Spacecraft acceleration - How fast could one possibly go without disintegrating? Assuming we had a spacecraft that could accelerate up to 10% of the speed of light, what speed could be realistically reached without breaking its structure given current material science? Space debris can be ignored for this question.
 A: For reaching a final speed of 10% of the speed of light, the above answers are completely correct. Speed doesn't matter, acceleration does, and even then, acceleration only matters when different parts of your ship are accelerating at different rates.
But this is only true up to a (very hard-to-reach) point, due to the existence of the Cosmic Microwave Background (CMB).
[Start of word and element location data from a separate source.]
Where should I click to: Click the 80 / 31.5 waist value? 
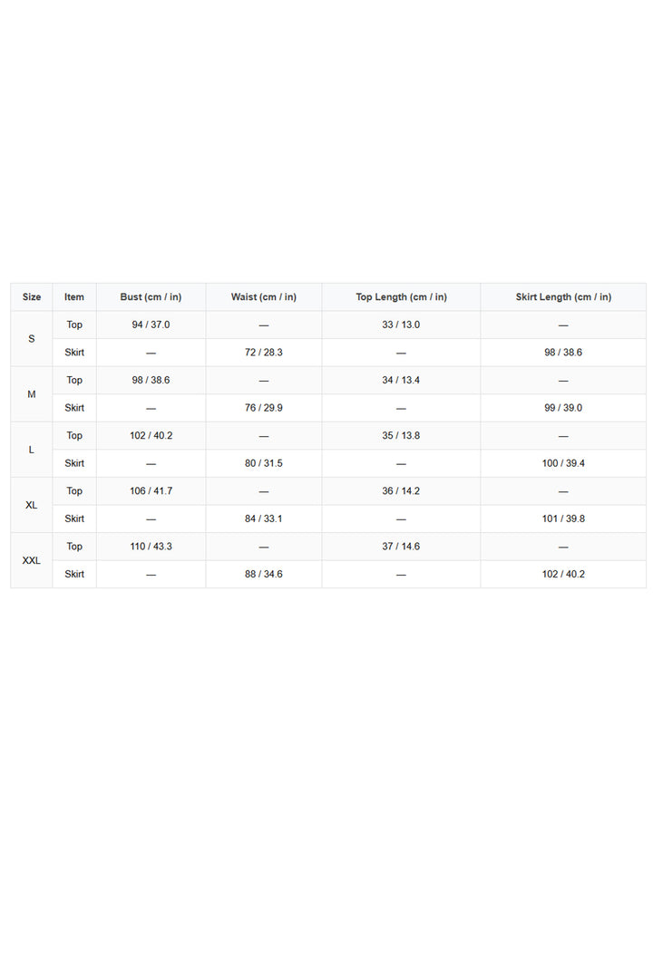click(264, 463)
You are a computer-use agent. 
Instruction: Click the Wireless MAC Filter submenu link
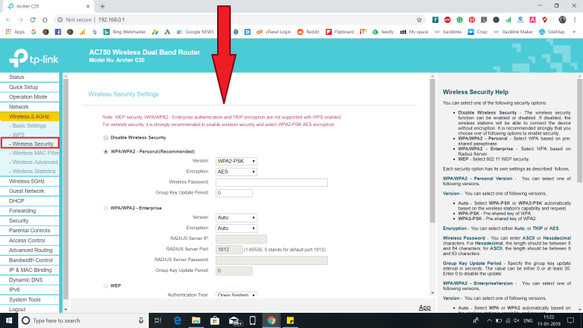[x=34, y=153]
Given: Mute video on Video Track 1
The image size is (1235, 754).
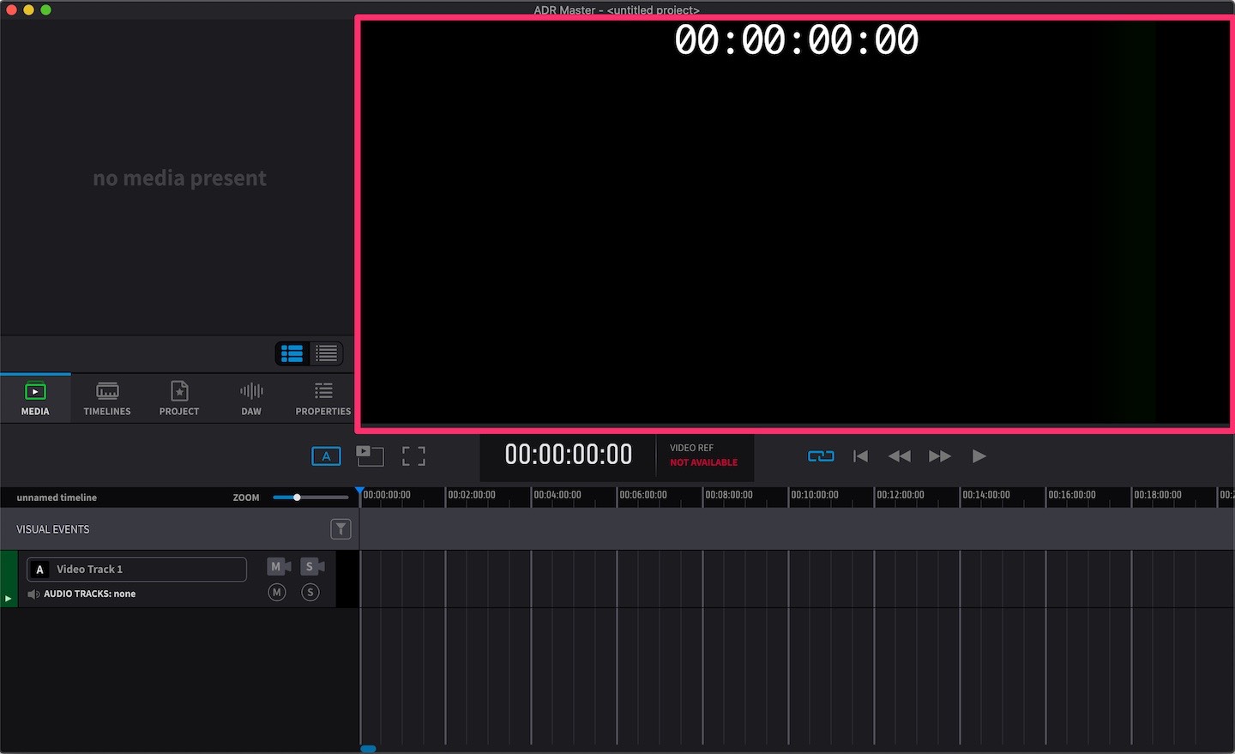Looking at the screenshot, I should [279, 566].
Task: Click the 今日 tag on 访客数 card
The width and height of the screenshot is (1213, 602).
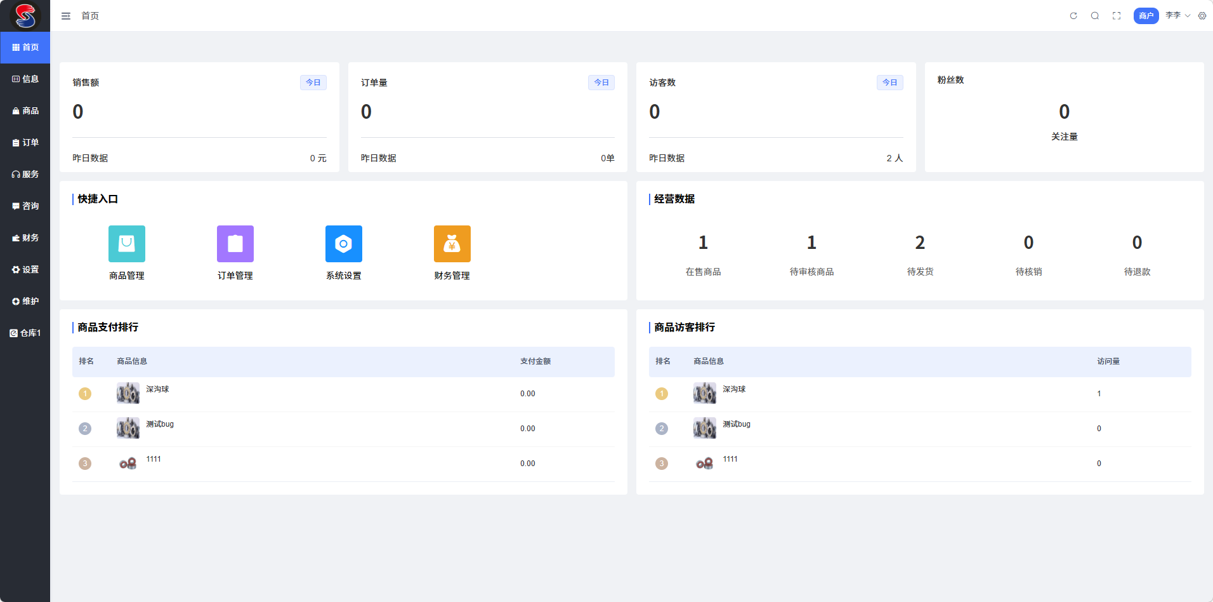Action: 890,83
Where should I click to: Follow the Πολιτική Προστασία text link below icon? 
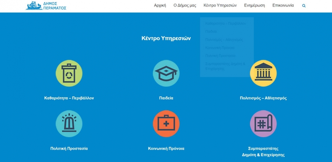(69, 149)
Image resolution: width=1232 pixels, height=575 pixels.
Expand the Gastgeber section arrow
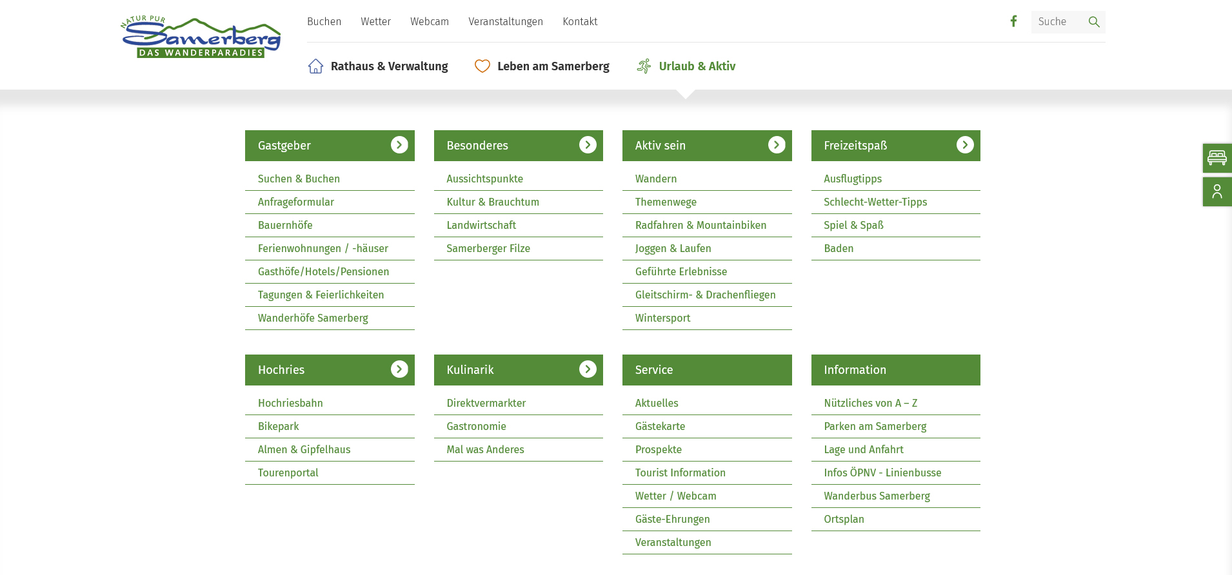click(399, 145)

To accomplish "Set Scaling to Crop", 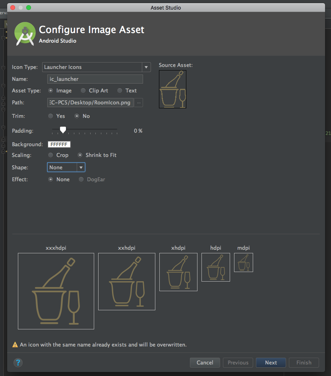I will pos(50,155).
It turns out that the faster you go, the more likely it is that the protons in your ship undergo the following reactions with CMB photons:
$$p+\gamma\to\Delta^+\to p+\pi^0$$
$$p+\gamma\to\Delta^+\to n+\pi^+$$
Once these reactions start to happen, the Cosmic Microwave Background itself begins to destroy your ship. It turns out that the threshold energy for these interactions to proceed is on the order of $10^{20}$ eV per proton (this is a well-known limit in cosmic-ray physics called the GZK cutoff). Assuming your ship is on the order of a few hundred kg, corresponding to something on the order of $10^{28}$ protons, in order for this to happen, your ship would have to have a kinetic energy of $10^{48}$ eV, which translates to $10^{29}$ J. This is obviously an impractical amount of energy (i.e. you would have to annihilate roughly $10^{12}$ kg of matter and antimatter to get yourself to that speed, which is roughly equivalent to the mass of all the fish on Earth), and would require you to have a speed so close to $c$ that an outside observer would scarcely be able to tell the difference, but it does set an upper limit on the kinetic energy of your ship if we assume that the CMB exists.
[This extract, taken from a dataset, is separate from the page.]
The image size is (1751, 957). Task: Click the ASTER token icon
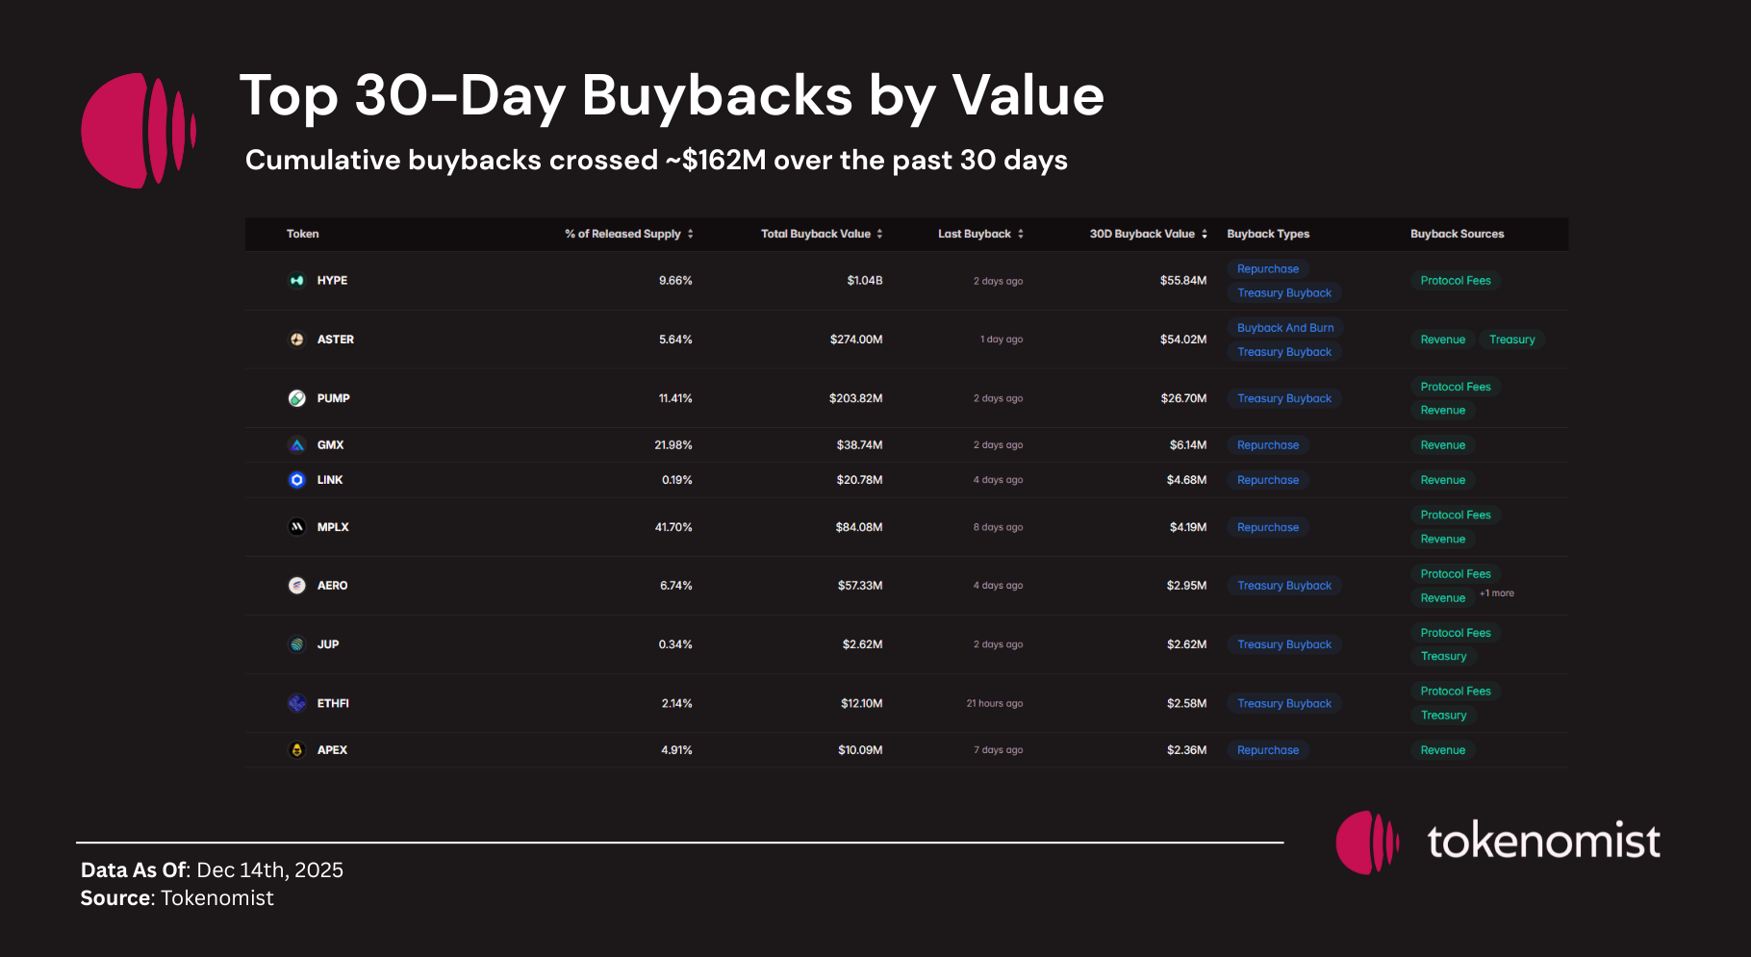coord(297,340)
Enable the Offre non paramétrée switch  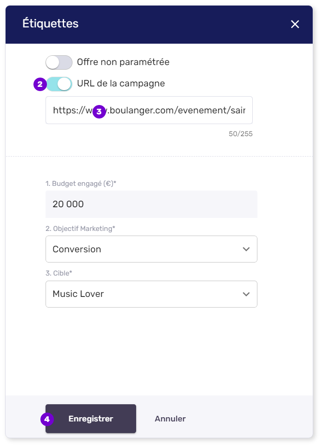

A: It appears that you're asking if speed, alone, is enough to cause a vehicle to disintegrate. 
The immediate answer is that, in a vacuum, speed is irrelevant.  A vehicle traveling at 99% of the speed of light will not experience any stresses at all due to its speed.  
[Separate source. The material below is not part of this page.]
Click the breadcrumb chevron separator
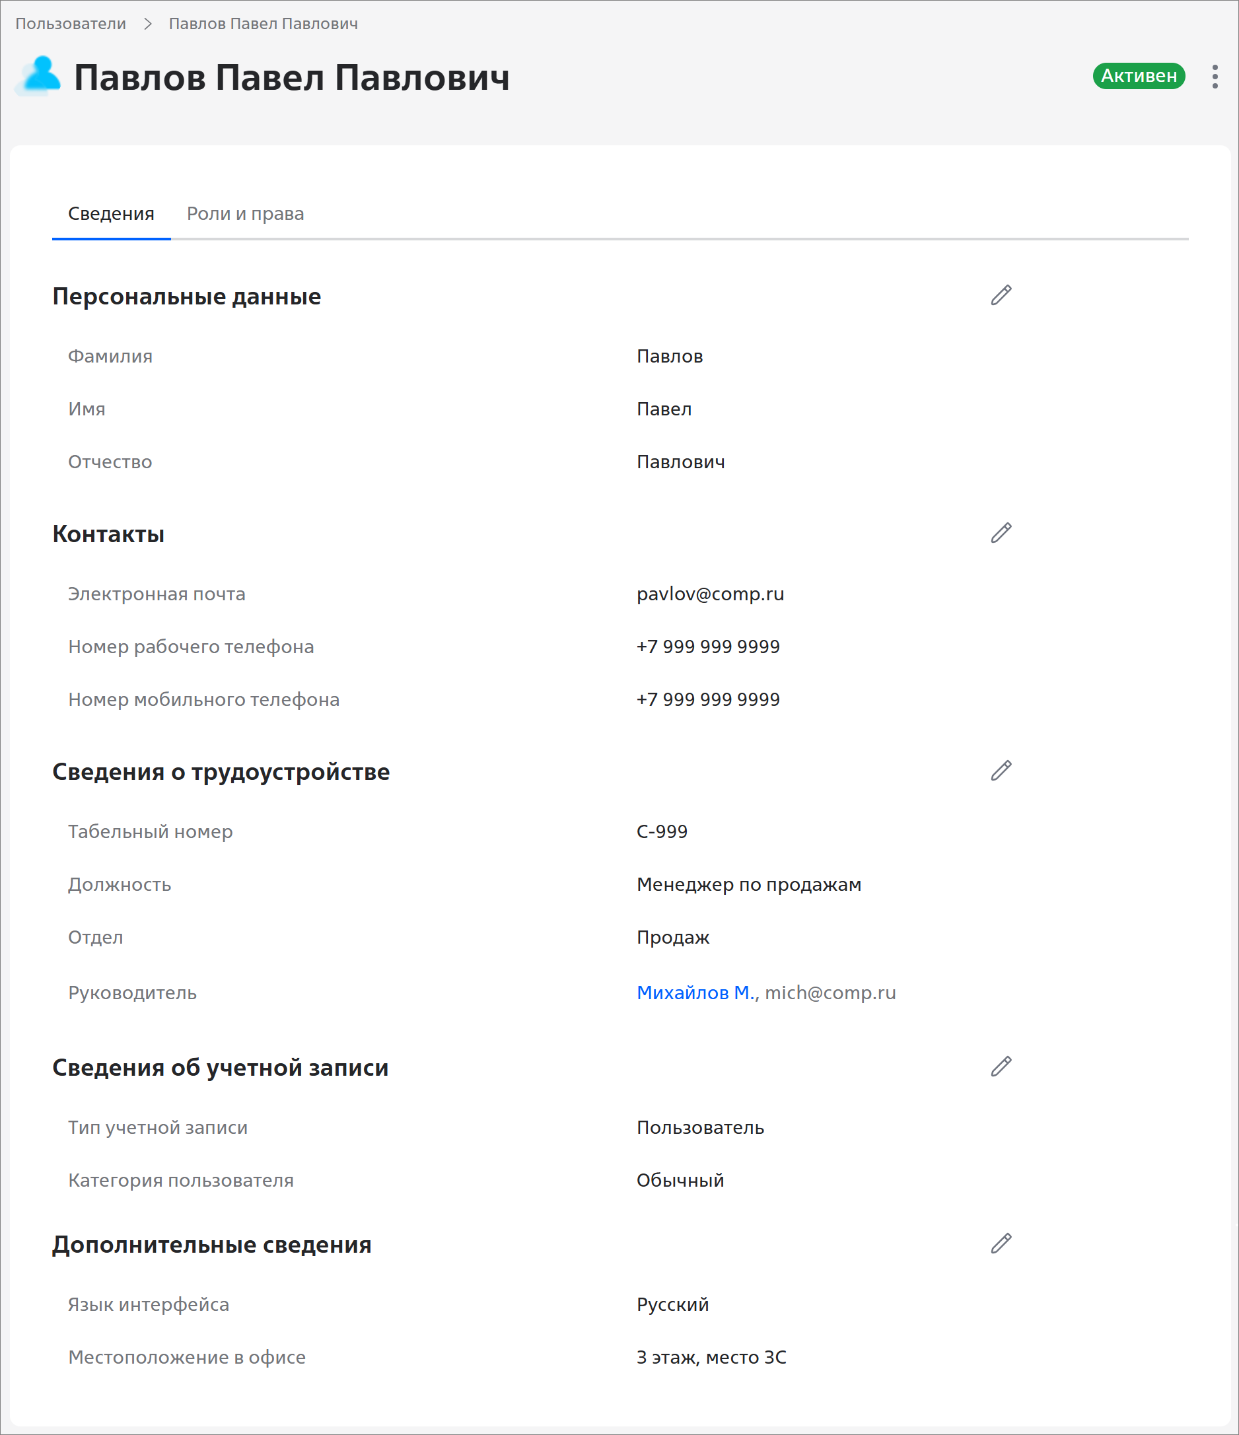point(148,24)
The faster the vehicle moves relative to the surrounding stars, the more cosmic rays and micrometeorites it will encounter per second, just as a car driving through a rain storm will hit more raindrops per second than a stationary car.  But a vehicle with the mass of a Tesla would hardly notice the effects, even if it kept flying through the cosmos for a million years at near-lightspeed.
A: Acceleration is very different from speed.  Yes, acceleration can cause stresses.  But your vehicle can get to any given speed with anything from a very low acceleration (like 1 km/hour per second) to a very high acceleration (like a million km/hour per second).  In the first case it takes one second to reach 1 km/hr.  In the second case it takes one microsecond to reach 1 km/hr.  As long as the acceleration is kept relatively low, the vehicle can just keep accelerating without damage until it reaches any speed you want.